'''

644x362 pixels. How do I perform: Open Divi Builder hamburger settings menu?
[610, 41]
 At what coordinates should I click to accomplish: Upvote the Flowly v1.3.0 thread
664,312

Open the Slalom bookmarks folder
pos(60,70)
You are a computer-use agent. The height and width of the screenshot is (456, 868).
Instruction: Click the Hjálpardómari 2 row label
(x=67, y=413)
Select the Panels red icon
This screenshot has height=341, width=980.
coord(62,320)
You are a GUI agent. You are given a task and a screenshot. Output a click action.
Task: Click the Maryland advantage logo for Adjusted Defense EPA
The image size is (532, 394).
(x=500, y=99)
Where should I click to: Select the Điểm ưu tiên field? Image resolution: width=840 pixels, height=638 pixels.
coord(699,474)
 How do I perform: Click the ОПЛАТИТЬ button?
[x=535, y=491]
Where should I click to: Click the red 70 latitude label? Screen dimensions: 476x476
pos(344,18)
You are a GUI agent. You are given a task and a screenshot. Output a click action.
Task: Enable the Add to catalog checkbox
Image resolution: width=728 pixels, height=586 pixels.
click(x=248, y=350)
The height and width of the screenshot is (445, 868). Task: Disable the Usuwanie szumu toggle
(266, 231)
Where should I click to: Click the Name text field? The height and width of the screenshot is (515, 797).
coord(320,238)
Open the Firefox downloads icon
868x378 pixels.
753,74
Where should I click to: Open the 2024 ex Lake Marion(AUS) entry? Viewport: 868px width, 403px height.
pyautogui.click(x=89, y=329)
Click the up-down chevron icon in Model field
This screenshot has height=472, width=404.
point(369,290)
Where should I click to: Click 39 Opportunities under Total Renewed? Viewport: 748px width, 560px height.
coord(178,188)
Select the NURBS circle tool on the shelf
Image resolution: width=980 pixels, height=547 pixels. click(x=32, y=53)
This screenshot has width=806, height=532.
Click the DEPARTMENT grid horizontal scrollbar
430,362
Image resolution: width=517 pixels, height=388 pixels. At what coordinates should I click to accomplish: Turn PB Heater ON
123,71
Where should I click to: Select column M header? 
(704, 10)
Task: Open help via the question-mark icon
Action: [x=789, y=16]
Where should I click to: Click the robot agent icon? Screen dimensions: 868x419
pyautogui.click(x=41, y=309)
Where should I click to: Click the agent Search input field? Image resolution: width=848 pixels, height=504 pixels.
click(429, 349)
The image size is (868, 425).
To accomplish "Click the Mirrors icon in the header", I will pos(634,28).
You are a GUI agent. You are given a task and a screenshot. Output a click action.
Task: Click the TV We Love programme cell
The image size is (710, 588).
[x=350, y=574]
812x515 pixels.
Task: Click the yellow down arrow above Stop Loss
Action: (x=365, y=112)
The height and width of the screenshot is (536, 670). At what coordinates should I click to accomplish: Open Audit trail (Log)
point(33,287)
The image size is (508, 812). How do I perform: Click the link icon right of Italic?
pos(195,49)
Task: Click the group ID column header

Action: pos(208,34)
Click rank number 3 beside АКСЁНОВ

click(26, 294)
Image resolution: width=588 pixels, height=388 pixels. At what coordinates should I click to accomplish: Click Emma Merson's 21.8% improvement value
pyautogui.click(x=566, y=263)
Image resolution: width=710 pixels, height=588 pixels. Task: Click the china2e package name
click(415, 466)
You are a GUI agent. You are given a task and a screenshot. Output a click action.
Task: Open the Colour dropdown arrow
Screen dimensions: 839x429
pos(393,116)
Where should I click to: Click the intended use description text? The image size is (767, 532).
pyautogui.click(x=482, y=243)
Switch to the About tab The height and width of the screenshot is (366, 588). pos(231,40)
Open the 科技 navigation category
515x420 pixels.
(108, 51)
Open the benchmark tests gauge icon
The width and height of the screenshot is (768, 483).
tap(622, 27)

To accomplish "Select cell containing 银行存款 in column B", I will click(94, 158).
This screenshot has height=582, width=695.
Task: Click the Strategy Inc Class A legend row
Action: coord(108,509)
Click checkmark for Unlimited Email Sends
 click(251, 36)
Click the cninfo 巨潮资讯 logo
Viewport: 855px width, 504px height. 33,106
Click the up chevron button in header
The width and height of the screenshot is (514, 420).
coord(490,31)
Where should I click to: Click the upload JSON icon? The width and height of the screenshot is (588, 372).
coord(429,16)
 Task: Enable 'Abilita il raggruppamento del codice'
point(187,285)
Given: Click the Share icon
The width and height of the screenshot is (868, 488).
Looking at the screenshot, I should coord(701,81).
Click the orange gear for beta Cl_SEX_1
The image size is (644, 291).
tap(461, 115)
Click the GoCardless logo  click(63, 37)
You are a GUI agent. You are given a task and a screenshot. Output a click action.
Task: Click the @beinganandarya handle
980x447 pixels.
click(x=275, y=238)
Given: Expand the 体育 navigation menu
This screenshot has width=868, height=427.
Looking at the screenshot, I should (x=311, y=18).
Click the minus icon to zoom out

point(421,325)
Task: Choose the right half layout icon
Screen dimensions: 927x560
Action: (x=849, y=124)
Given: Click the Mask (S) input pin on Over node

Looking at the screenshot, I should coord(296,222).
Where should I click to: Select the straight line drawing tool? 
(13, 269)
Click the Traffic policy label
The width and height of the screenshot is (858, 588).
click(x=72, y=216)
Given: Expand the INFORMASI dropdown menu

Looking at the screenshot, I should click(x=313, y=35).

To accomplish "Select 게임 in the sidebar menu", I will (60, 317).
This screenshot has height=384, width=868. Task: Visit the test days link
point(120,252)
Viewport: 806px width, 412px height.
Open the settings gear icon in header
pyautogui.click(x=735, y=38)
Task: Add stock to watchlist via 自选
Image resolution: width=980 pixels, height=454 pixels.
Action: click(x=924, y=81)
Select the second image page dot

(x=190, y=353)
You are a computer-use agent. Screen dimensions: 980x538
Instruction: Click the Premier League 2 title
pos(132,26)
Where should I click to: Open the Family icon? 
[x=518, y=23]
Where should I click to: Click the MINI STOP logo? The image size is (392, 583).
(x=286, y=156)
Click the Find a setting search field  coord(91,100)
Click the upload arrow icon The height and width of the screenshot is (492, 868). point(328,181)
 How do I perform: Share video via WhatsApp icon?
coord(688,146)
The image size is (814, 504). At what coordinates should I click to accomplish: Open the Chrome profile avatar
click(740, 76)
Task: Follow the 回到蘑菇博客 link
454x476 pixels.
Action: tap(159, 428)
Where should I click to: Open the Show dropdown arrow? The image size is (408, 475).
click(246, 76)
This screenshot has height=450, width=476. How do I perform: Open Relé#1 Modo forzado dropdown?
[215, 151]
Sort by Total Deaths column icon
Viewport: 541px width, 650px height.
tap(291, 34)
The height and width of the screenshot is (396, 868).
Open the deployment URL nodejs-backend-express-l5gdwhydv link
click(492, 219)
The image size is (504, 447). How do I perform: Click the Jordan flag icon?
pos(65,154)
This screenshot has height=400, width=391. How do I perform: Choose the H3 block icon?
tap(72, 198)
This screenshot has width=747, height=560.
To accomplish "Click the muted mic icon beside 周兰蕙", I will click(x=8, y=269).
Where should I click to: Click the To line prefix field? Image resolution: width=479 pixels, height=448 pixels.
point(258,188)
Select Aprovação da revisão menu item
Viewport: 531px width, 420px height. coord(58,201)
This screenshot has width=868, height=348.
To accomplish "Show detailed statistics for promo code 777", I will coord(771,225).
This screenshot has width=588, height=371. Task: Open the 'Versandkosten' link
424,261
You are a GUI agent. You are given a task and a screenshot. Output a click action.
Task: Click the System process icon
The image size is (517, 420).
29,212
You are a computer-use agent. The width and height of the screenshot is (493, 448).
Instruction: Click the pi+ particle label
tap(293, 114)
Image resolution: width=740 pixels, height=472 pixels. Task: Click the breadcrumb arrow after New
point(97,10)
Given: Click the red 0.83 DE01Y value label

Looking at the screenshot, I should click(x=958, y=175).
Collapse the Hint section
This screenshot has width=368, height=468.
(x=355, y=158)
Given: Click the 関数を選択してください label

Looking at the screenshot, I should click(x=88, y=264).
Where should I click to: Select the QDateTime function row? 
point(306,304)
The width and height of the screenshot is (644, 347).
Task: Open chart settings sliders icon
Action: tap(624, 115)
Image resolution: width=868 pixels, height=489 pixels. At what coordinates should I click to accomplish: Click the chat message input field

'''

▶ _TASK TO CARRY OUT_
Pull each line that includes the word "computer" out of the material above.

▶ _OUTPUT FOR THIS EXERCISE_
You are a computer-use agent. The height and width of the screenshot is (456, 868).
You are a computer-use agent. Screen dimensions: 980x538
You are a computer-use agent. The width and height of the screenshot is (493, 448).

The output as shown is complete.